The above quotation contains the most lucid, comprehensive, and yet simple analysis of the Sinaitic covenant which we have met with in all our reading. It draws a clear line of distinction between God’s dealings with Israel as a nation, and with individuals in it. It shows the correct position of the everlasting covenant of grace and the Adamic covenant of works in relation to the Mosaic dispensation. All were born under the condemnation of their federal head (Adam), and while they continued unregenerate and in unbelief, were under the wrath of God; whereas God’s elect, upon believing, were treated by Him then, as individuals, in precisely the same way as they are now. Scott brings out clearly the character, the scope, the design, and the limitation of the Sinaitic covenant: its character was a supplementary combination of law and mercy; its scope was national; its design was to regulate the temporal affairs of Israel under the divine government; its limitation was determined by Israel’s obedience or disobedience. The typical nature of it—the hardest point to elucidate—is also allowed. We advise the interested student to reread the last four paragraphs.

Understanding it’s place in the Historia Salutis
(History of God’s work of Redemption)

■ Directions
1) In the passage on the Sinaitic covenant, what scope is given to that covenant?
2) Summarize the passage on the Sinaitic covenant in two sentences.
3) Pick up the passage on the Sinaitic covenant after its closing heading and write the paragraph that comes next.

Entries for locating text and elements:
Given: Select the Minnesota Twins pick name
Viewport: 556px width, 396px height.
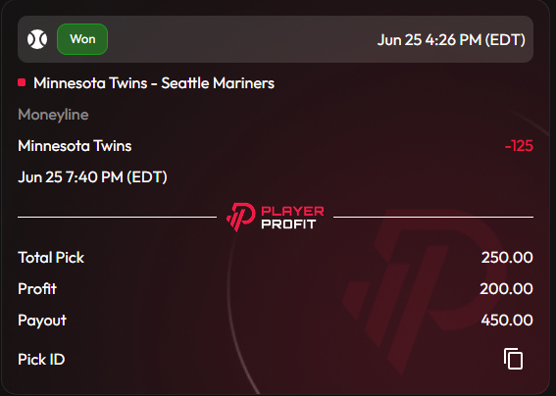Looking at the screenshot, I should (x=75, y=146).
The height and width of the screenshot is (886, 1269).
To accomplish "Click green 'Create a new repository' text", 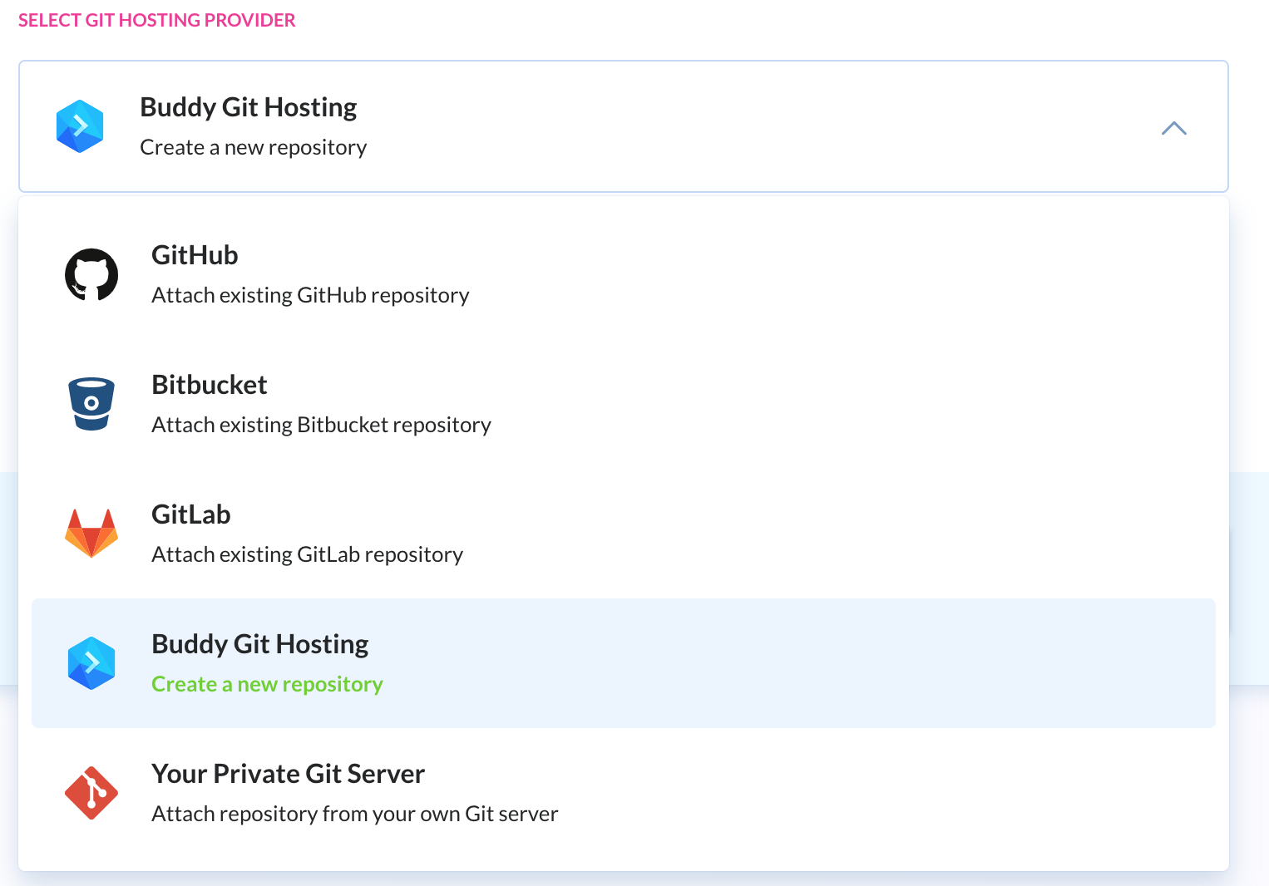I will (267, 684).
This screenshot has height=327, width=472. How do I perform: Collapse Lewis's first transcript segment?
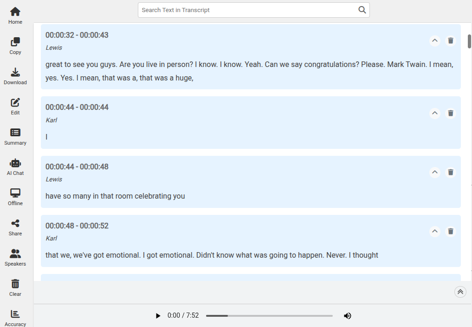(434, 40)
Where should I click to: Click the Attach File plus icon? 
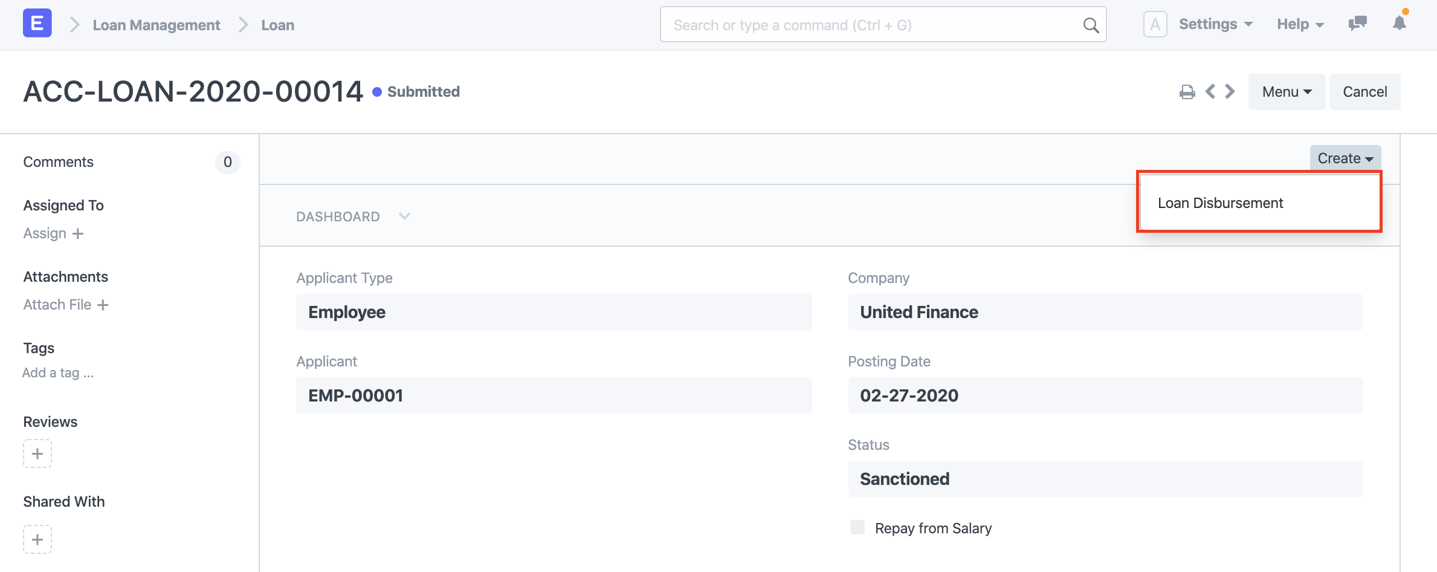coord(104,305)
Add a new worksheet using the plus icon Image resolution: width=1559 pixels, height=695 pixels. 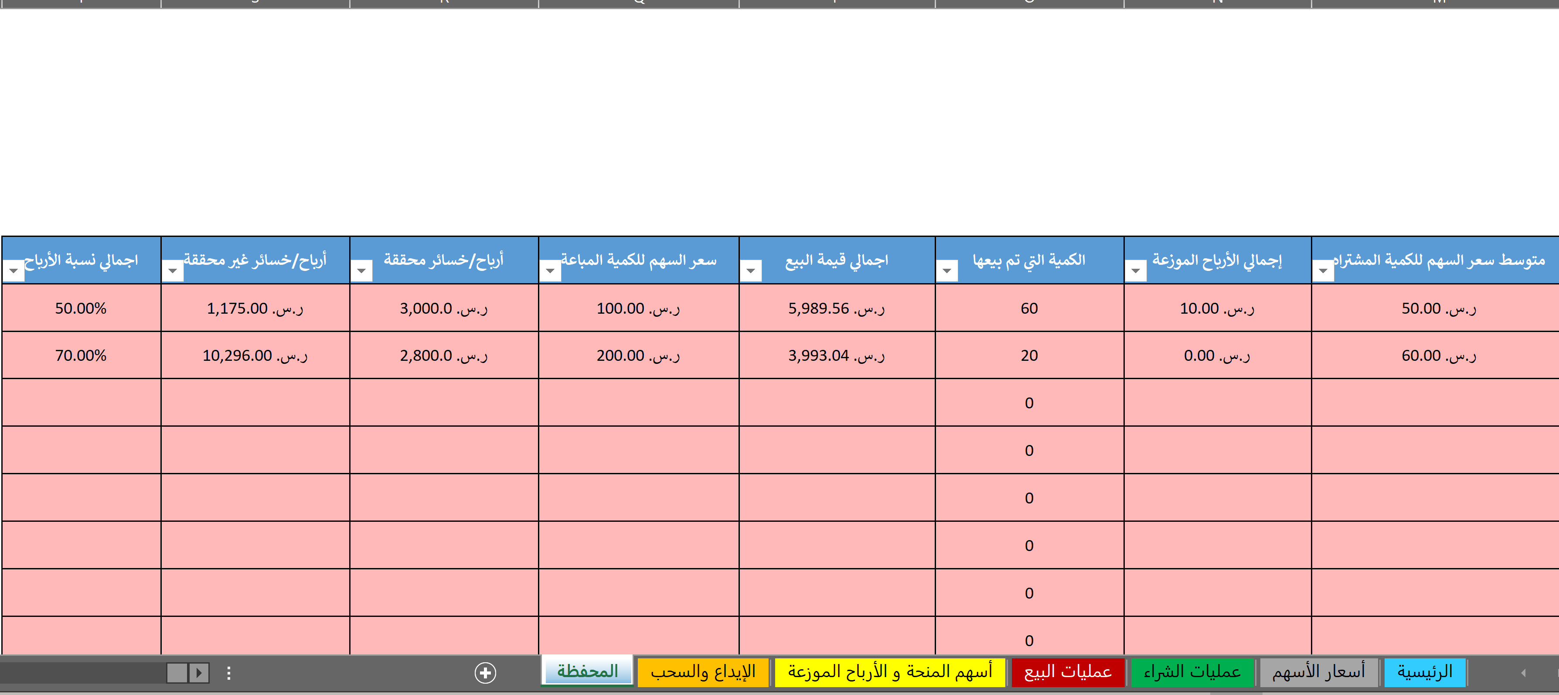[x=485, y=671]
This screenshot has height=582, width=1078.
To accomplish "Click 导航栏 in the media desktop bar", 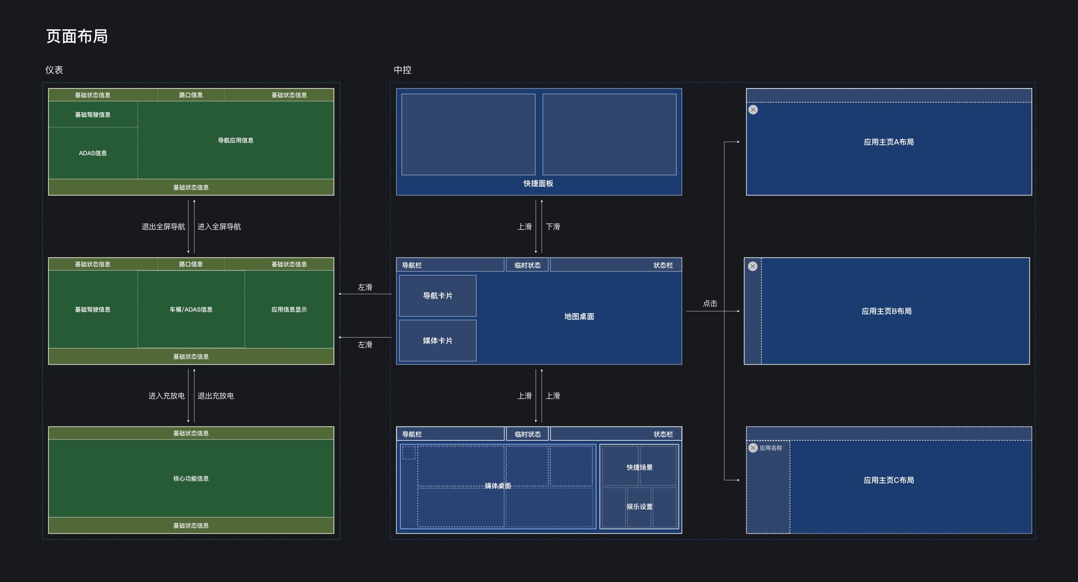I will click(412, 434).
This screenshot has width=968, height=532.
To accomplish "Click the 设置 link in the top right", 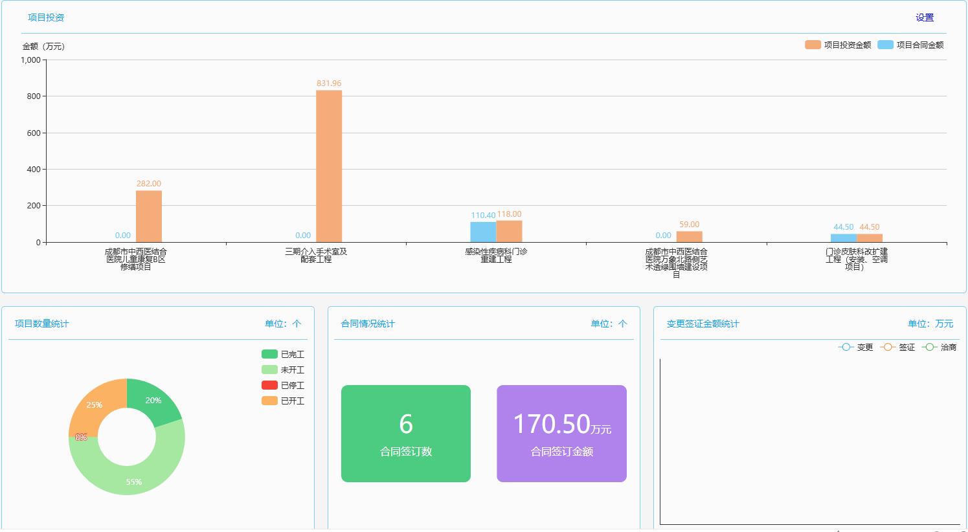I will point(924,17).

■ Answers provided
1) Its scope was national.

2) The quoted analysis of the Sinaitic covenant is praised as lucid, comprehensive and simple, and it distinguishes God's dealings with Israel as a nation from His dealings with individuals in it. Scott sets out the covenant's character as a supplementary combination of law and mercy, its national scope, its design of regulating Israel's temporal affairs under divine government, and its limitation by Israel's obedience or disobedience.

3)
…Much confusion will be avoided and much help obtained if the Sinaitic economy be contemplated separately under its two leading aspects, namely, as a system of religion and government designed for the immediate use of the Jews during the continuance of that dispensation; and then as a scheme of preparation for another and better economy, by which it was to be superseded when its temporal purpose had been fulfilled. The first design and the immediate end of what God revealed through Moses was to instruct and order the life of Israel, now formed into a nation. The second and ultimate intention of God was to prepare the people, by a lengthy course of discipline, for the coming of Christ. The character of the Sinaitic covenant was, in itself, neither purely evangelical nor exclusively legal: divine wisdom devised a wondrous and blessed comingling of righteousness and grace, justice and mercy. The requirements of the high and unchanging holiness of God were clearly revealed; while His goodness, kindness, and long-suffering were also as definitely manifested. The moral and the ceremonial law, running together side by side, presented and maintained a perfect balance, which only the corruption of fallen human nature failed to reap the full advantage of.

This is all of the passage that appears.